| Records provided |
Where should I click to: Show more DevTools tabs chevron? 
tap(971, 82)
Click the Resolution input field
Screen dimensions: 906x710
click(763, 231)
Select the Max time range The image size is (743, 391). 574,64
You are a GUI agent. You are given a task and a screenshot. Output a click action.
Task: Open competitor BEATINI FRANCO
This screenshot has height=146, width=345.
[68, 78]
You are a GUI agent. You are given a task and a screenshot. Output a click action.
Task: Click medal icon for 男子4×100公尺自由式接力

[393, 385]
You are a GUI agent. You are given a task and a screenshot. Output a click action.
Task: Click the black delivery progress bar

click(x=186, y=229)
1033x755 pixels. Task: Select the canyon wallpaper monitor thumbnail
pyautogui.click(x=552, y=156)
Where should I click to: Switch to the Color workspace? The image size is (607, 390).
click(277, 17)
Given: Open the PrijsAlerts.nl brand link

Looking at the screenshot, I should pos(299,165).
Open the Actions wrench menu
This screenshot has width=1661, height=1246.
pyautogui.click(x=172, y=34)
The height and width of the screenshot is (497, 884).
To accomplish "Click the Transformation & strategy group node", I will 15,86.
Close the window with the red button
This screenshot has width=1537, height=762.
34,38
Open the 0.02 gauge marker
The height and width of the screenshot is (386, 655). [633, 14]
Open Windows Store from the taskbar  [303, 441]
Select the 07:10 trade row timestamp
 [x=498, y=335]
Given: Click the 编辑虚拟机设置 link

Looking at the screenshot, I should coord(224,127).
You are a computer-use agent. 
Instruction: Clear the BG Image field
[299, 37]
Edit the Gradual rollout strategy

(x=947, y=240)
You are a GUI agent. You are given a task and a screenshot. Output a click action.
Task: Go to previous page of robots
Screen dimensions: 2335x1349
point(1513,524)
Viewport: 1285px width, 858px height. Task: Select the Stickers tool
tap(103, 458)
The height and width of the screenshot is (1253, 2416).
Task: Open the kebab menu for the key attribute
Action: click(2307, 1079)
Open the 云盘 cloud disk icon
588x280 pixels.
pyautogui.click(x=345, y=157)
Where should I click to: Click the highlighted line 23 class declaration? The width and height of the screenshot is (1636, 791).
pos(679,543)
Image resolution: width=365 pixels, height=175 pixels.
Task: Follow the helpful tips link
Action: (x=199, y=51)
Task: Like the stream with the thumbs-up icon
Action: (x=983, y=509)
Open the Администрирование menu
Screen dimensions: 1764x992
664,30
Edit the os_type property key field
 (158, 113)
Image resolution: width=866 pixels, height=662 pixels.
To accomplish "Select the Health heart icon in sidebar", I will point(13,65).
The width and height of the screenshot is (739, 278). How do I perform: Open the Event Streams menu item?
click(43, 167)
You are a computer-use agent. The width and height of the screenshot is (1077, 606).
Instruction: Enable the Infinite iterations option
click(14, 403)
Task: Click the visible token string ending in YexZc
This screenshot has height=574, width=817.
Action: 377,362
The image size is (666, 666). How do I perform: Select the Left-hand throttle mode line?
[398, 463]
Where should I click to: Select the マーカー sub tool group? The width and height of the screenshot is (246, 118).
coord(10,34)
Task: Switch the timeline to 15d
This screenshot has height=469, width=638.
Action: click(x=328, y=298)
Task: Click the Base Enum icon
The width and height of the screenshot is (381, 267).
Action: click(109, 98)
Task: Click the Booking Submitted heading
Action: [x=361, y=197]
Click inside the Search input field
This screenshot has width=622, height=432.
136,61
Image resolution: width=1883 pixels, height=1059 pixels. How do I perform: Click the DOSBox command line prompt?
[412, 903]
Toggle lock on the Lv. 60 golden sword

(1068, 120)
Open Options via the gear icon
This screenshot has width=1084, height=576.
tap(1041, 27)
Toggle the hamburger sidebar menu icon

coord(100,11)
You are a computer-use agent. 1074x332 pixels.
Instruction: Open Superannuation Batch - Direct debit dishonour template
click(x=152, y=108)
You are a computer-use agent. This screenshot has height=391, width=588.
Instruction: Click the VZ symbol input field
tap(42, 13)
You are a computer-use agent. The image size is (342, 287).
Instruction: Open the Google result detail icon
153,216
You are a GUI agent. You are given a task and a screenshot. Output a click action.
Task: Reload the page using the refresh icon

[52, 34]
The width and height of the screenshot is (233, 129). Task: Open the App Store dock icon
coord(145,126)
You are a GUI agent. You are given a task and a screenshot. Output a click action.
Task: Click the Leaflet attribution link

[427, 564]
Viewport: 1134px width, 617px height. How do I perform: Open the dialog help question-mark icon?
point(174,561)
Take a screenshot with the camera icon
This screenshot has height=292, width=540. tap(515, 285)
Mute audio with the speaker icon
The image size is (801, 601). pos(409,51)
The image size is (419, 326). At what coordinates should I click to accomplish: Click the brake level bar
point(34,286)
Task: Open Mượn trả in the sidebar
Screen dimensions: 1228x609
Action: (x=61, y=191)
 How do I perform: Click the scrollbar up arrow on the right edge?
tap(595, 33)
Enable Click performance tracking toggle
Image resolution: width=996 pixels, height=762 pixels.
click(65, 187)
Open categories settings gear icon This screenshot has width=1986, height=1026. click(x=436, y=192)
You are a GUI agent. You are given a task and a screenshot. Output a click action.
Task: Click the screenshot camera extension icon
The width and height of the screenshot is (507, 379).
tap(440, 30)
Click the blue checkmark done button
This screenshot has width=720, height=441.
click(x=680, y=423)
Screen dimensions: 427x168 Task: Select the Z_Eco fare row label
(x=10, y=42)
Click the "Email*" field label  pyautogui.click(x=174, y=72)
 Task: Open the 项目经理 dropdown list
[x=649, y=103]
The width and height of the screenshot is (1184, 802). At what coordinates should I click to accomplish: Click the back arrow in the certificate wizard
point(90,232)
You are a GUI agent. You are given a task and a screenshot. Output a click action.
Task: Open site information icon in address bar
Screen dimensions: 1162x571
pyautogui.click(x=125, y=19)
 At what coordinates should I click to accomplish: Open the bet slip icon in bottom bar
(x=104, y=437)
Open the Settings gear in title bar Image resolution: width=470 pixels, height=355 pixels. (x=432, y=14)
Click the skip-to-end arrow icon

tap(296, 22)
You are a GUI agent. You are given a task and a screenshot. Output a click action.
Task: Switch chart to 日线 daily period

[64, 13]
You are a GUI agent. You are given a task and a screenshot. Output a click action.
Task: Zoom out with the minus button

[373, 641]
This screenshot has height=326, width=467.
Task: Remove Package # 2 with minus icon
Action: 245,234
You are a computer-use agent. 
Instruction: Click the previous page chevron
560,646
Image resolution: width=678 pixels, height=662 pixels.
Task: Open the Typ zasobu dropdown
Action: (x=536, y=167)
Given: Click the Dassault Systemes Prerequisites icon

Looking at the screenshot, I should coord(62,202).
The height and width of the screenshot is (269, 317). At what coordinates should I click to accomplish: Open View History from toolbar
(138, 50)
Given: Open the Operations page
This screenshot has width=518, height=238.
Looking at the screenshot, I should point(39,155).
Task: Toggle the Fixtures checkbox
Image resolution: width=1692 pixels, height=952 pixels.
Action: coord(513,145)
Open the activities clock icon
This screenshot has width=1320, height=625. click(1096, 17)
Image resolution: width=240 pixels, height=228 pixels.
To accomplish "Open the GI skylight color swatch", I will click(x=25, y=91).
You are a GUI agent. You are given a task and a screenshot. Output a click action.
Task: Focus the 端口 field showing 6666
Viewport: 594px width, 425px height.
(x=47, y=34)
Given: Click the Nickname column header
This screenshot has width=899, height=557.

| Prompt |
Please render every line of the entries above as a Markdown table with the columns "No." and "Line", numbering the rows and leaving out blank lines.

| Response |
| No. | Line |
|---|---|
| 1 | Where should I click to: Show more DevTools tabs chevron?  |
| 2 | tap(971, 82) |
| 3 | Click the Resolution input field |
| 4 | Screen dimensions: 906x710 |
| 5 | click(763, 231) |
| 6 | Select the Max time range The image size is (743, 391). 574,64 |
| 7 | You are a GUI agent. You are given a task and a screenshot. Output a click action. |
| 8 | Task: Open competitor BEATINI FRANCO |
| 9 | This screenshot has height=146, width=345. |
| 10 | [68, 78] |
| 11 | You are a GUI agent. You are given a task and a screenshot. Output a click action. |
| 12 | Task: Click medal icon for 男子4×100公尺自由式接力 |
| 13 | [393, 385] |
| 14 | You are a GUI agent. You are given a task and a screenshot. Output a click action. |
| 15 | Task: Click the black delivery progress bar |
| 16 | click(x=186, y=229) |
| 17 | 1033x755 pixels. Task: Select the canyon wallpaper monitor thumbnail |
| 18 | pyautogui.click(x=552, y=156) |
| 19 | Where should I click to: Switch to the Color workspace? The image size is (607, 390). |
| 20 | click(277, 17) |
| 21 | Given: Open the PrijsAlerts.nl brand link |
| 22 | Looking at the screenshot, I should pos(299,165). |
| 23 | Open the Actions wrench menu |
| 24 | This screenshot has width=1661, height=1246. |
| 25 | pyautogui.click(x=172, y=34) |
| 26 | The height and width of the screenshot is (497, 884). |
| 27 | To accomplish "Click the Transformation & strategy group node", I will 15,86. |
| 28 | Close the window with the red button |
| 29 | This screenshot has width=1537, height=762. |
| 30 | 34,38 |
| 31 | Open the 0.02 gauge marker |
| 32 | The height and width of the screenshot is (386, 655). [633, 14] |
| 33 | Open Windows Store from the taskbar  [303, 441] |
| 34 | Select the 07:10 trade row timestamp |
| 35 |  [x=498, y=335] |
| 36 | Given: Click the 编辑虚拟机设置 link |
| 37 | Looking at the screenshot, I should coord(224,127). |
| 38 | You are a computer-use agent.  |
| 39 | Instruction: Clear the BG Image field |
| 40 | [299, 37] |
| 41 | Edit the Gradual rollout strategy |
| 42 | (x=947, y=240) |
| 43 | You are a GUI agent. You are given a task and a screenshot. Output a click action. |
| 44 | Task: Go to previous page of robots |
| 45 | Screen dimensions: 2335x1349 |
| 46 | point(1513,524) |
| 47 | Viewport: 1285px width, 858px height. Task: Select the Stickers tool |
| 48 | tap(103, 458) |
| 49 | The height and width of the screenshot is (1253, 2416). |
| 50 | Task: Open the kebab menu for the key attribute |
| 51 | Action: click(2307, 1079) |
| 52 | Open the 云盘 cloud disk icon |
| 53 | 588x280 pixels. |
| 54 | pyautogui.click(x=345, y=157) |
| 55 | Where should I click to: Click the highlighted line 23 class declaration? The width and height of the screenshot is (1636, 791). |
| 56 | pos(679,543) |
| 57 | Image resolution: width=365 pixels, height=175 pixels. |
| 58 | Task: Follow the helpful tips link |
| 59 | Action: (x=199, y=51) |
| 60 | Task: Like the stream with the thumbs-up icon |
| 61 | Action: (x=983, y=509) |
| 62 | Open the Администрирование menu |
| 63 | Screen dimensions: 1764x992 |
| 64 | 664,30 |
| 65 | Edit the os_type property key field |
| 66 |  (158, 113) |
| 67 | Image resolution: width=866 pixels, height=662 pixels. |
| 68 | To accomplish "Select the Health heart icon in sidebar", I will point(13,65). |
| 69 | The width and height of the screenshot is (739, 278). How do I perform: Open the Event Streams menu item? |
| 70 | click(43, 167) |
| 71 | You are a computer-use agent. The width and height of the screenshot is (1077, 606). |
| 72 | Instruction: Enable the Infinite iterations option |
| 73 | click(14, 403) |
| 74 | Task: Click the visible token string ending in YexZc |
| 75 | This screenshot has height=574, width=817. |
| 76 | Action: 377,362 |
| 77 | The image size is (666, 666). How do I perform: Select the Left-hand throttle mode line? |
| 78 | [398, 463] |
| 79 | Where should I click to: Select the マーカー sub tool group? The width and height of the screenshot is (246, 118). |
| 80 | coord(10,34) |
| 81 | Task: Switch the timeline to 15d |
| 82 | This screenshot has height=469, width=638. |
| 83 | Action: click(x=328, y=298) |
| 84 | Task: Click the Base Enum icon |
| 85 | The width and height of the screenshot is (381, 267). |
| 86 | Action: click(109, 98) |
| 87 | Task: Click the Booking Submitted heading |
| 88 | Action: [x=361, y=197] |
| 89 | Click inside the Search input field |
| 90 | This screenshot has width=622, height=432. |
| 91 | 136,61 |
| 92 | Image resolution: width=1883 pixels, height=1059 pixels. How do I perform: Click the DOSBox command line prompt? |
| 93 | [412, 903] |
| 94 | Toggle lock on the Lv. 60 golden sword |
| 95 | (1068, 120) |
| 96 | Open Options via the gear icon |
| 97 | This screenshot has width=1084, height=576. |
| 98 | tap(1041, 27) |
| 99 | Toggle the hamburger sidebar menu icon |
| 100 | coord(100,11) |
| 101 | You are a computer-use agent. 1074x332 pixels. |
| 102 | Instruction: Open Superannuation Batch - Direct debit dishonour template |
| 103 | click(x=152, y=108) |
| 104 | You are a computer-use agent. This screenshot has height=391, width=588. |
| 105 | Instruction: Click the VZ symbol input field |
| 106 | tap(42, 13) |
| 107 | You are a computer-use agent. The image size is (342, 287). |
| 108 | Instruction: Open the Google result detail icon |
| 109 | 153,216 |
| 110 | You are a GUI agent. You are given a task and a screenshot. Output a click action. |
| 111 | Task: Reload the page using the refresh icon |
| 112 | [52, 34] |
| 113 | The width and height of the screenshot is (233, 129). Task: Open the App Store dock icon |
| 114 | coord(145,126) |
| 115 | You are a GUI agent. You are given a task and a screenshot. Output a click action. |
| 116 | Task: Click the Leaflet attribution link |
| 117 | [427, 564] |
| 118 | Viewport: 1134px width, 617px height. How do I perform: Open the dialog help question-mark icon? |
| 119 | point(174,561) |
| 120 | Take a screenshot with the camera icon |
| 121 | This screenshot has height=292, width=540. tap(515, 285) |
| 122 | Mute audio with the speaker icon |
| 123 | The image size is (801, 601). pos(409,51) |
| 124 | The image size is (419, 326). At what coordinates should I click to accomplish: Click the brake level bar |
| 125 | point(34,286) |
| 126 | Task: Open Mượn trả in the sidebar |
| 127 | Screen dimensions: 1228x609 |
| 128 | Action: (x=61, y=191) |
| 129 |  How do I perform: Click the scrollbar up arrow on the right edge? |
| 130 | tap(595, 33) |
| 131 | Enable Click performance tracking toggle |
| 132 | Image resolution: width=996 pixels, height=762 pixels. |
| 133 | click(65, 187) |
| 134 | Open categories settings gear icon This screenshot has width=1986, height=1026. click(x=436, y=192) |
| 135 | You are a GUI agent. You are given a task and a screenshot. Output a click action. |
| 136 | Task: Click the screenshot camera extension icon |
| 137 | The width and height of the screenshot is (507, 379). |
| 138 | tap(440, 30) |
| 139 | Click the blue checkmark done button |
| 140 | This screenshot has width=720, height=441. |
| 141 | click(x=680, y=423) |
| 142 | Screen dimensions: 427x168 Task: Select the Z_Eco fare row label |
| 143 | (x=10, y=42) |
| 144 | Click the "Email*" field label  pyautogui.click(x=174, y=72) |
| 145 |  Task: Open the 项目经理 dropdown list |
| 146 | [x=649, y=103] |
| 147 | The width and height of the screenshot is (1184, 802). At what coordinates should I click to accomplish: Click the back arrow in the certificate wizard |
| 148 | point(90,232) |
| 149 | You are a GUI agent. You are given a task and a screenshot. Output a click action. |
| 150 | Task: Open site information icon in address bar |
| 151 | Screen dimensions: 1162x571 |
| 152 | pyautogui.click(x=125, y=19) |
| 153 |  At what coordinates should I click to accomplish: Open the bet slip icon in bottom bar |
| 154 | (x=104, y=437) |
| 155 | Open the Settings gear in title bar Image resolution: width=470 pixels, height=355 pixels. (x=432, y=14) |
| 156 | Click the skip-to-end arrow icon |
| 157 | tap(296, 22) |
| 158 | You are a GUI agent. You are given a task and a screenshot. Output a click action. |
| 159 | Task: Switch chart to 日线 daily period |
| 160 | [64, 13] |
| 161 | You are a GUI agent. You are given a task and a screenshot. Output a click action. |
| 162 | Task: Zoom out with the minus button |
| 163 | [373, 641] |
| 164 | This screenshot has height=326, width=467. |
| 165 | Task: Remove Package # 2 with minus icon |
| 166 | Action: 245,234 |
| 167 | You are a computer-use agent.  |
| 168 | Instruction: Click the previous page chevron |
| 169 | 560,646 |
| 170 | Image resolution: width=678 pixels, height=662 pixels. |
| 171 | Task: Open the Typ zasobu dropdown |
| 172 | Action: (x=536, y=167) |
| 173 | Given: Click the Dassault Systemes Prerequisites icon |
| 174 | Looking at the screenshot, I should coord(62,202). |
| 175 | The height and width of the screenshot is (269, 317). At what coordinates should I click to accomplish: Open View History from toolbar |
| 176 | (138, 50) |
| 177 | Given: Open the Operations page |
| 178 | This screenshot has width=518, height=238. |
| 179 | Looking at the screenshot, I should point(39,155). |
| 180 | Task: Toggle the Fixtures checkbox |
| 181 | Image resolution: width=1692 pixels, height=952 pixels. |
| 182 | Action: coord(513,145) |
| 183 | Open the activities clock icon |
| 184 | This screenshot has width=1320, height=625. click(1096, 17) |
| 185 | Image resolution: width=240 pixels, height=228 pixels. |
| 186 | To accomplish "Open the GI skylight color swatch", I will click(x=25, y=91). |
| 187 | You are a GUI agent. You are given a task and a screenshot. Output a click action. |
| 188 | Task: Focus the 端口 field showing 6666 |
| 189 | Viewport: 594px width, 425px height. |
| 190 | (x=47, y=34) |
| 191 | Given: Click the Nickname column header |
| 192 | This screenshot has width=899, height=557. |